* DIRECTIONS FOR THIS TASK
The answer must be an exact copy of the lines from the one with "You are a computer-use agent." through the final line below, with no pictures and nothing else.
=-=-=-=-=
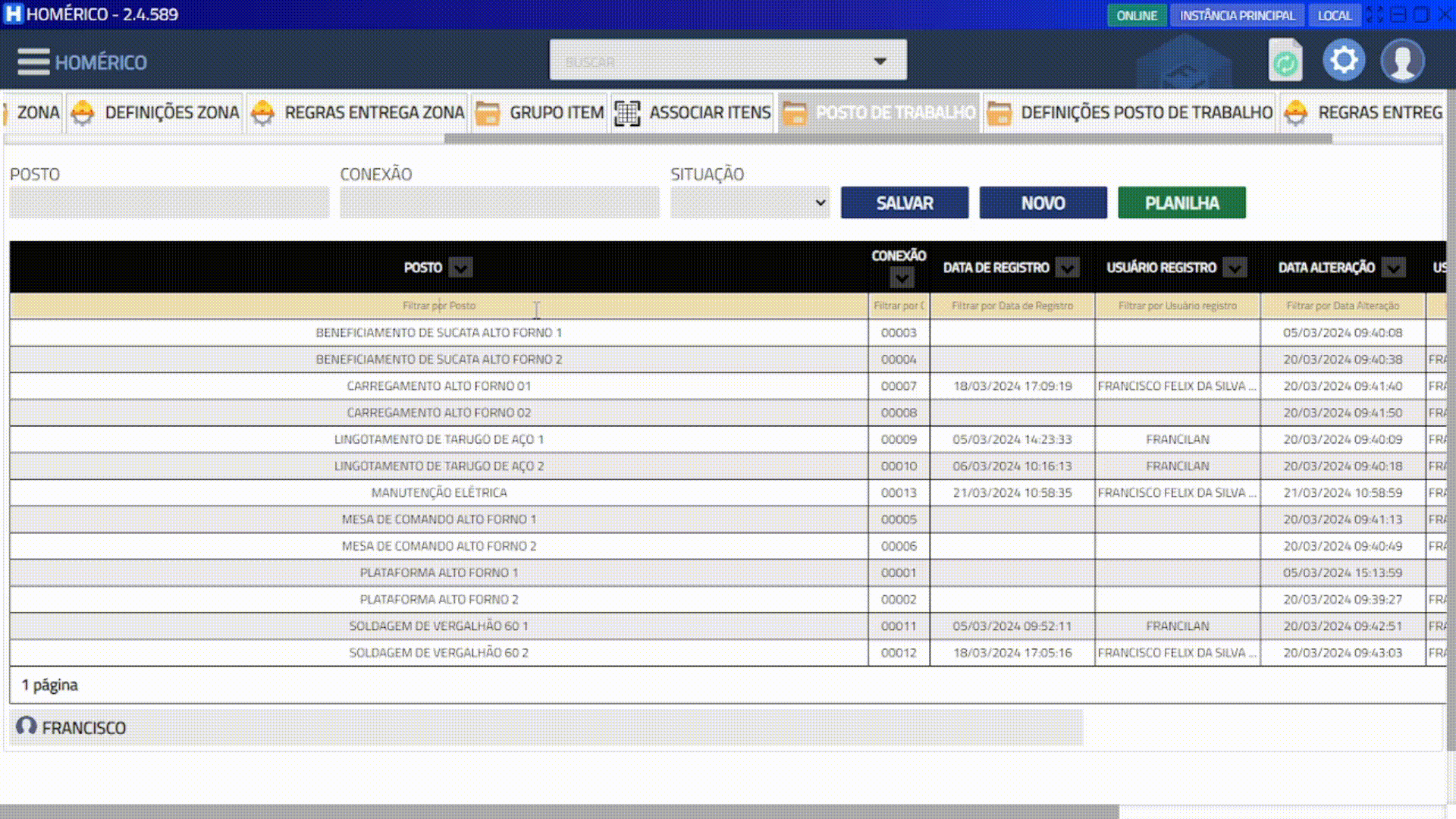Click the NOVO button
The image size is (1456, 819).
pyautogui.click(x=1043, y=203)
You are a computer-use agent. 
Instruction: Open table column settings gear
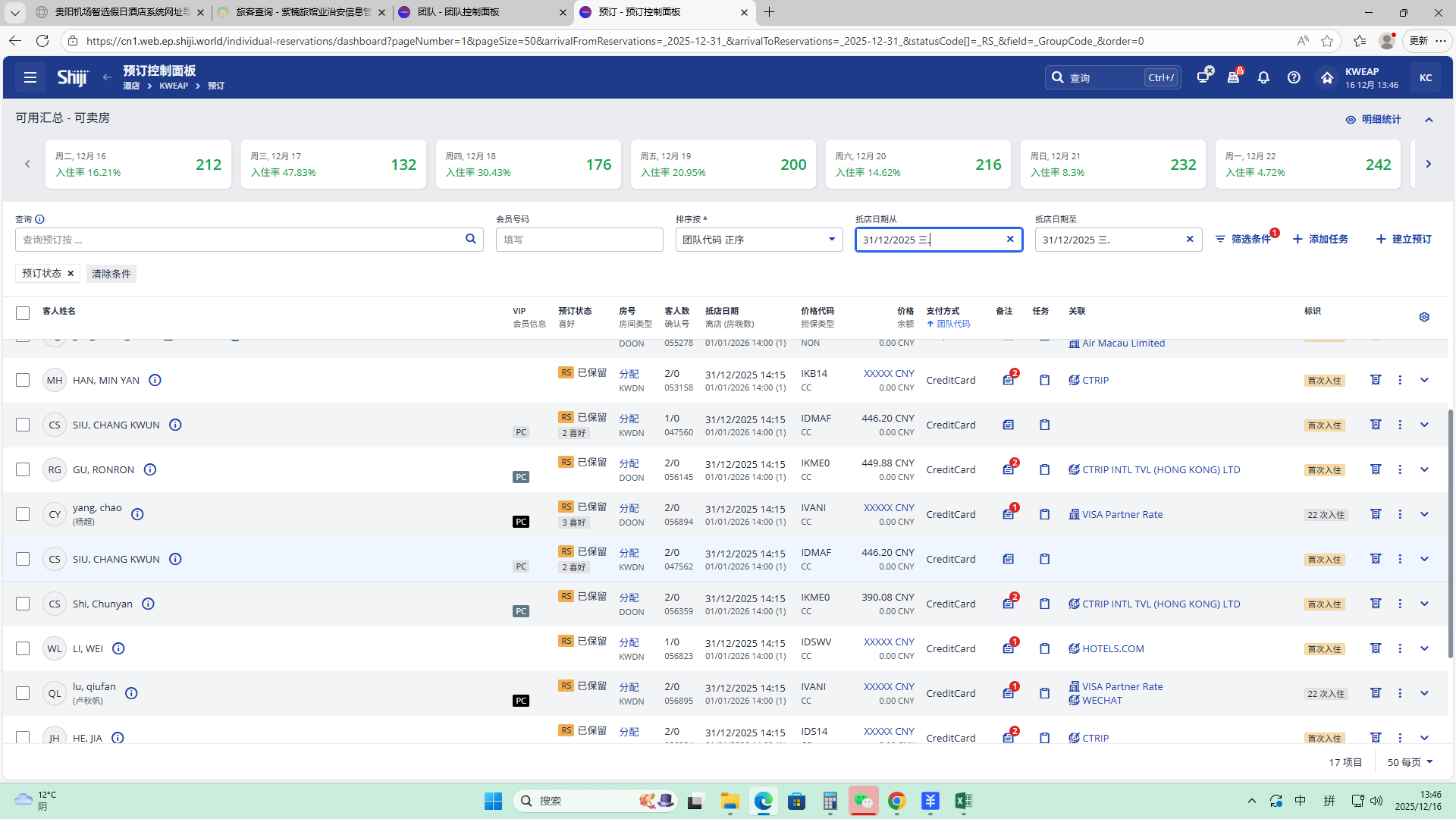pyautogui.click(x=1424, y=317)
=-=-=-=-=
* COMPLETED EXERCISE
You are a computer-use agent. 
Instruction: Open table column settings gear
pyautogui.click(x=1424, y=317)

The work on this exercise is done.